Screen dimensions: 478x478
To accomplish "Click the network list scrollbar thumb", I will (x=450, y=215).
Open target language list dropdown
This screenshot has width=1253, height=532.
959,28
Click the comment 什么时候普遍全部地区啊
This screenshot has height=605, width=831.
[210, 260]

•••••

*Task description*
Write the entries again, exactly as they stand.

*Expected output*
Screen dimensions: 478x478
To accomplish "Click the network list scrollbar thumb", I will (x=450, y=215).
Open target language list dropdown
This screenshot has width=1253, height=532.
959,28
Click the comment 什么时候普遍全部地区啊
This screenshot has height=605, width=831.
[210, 260]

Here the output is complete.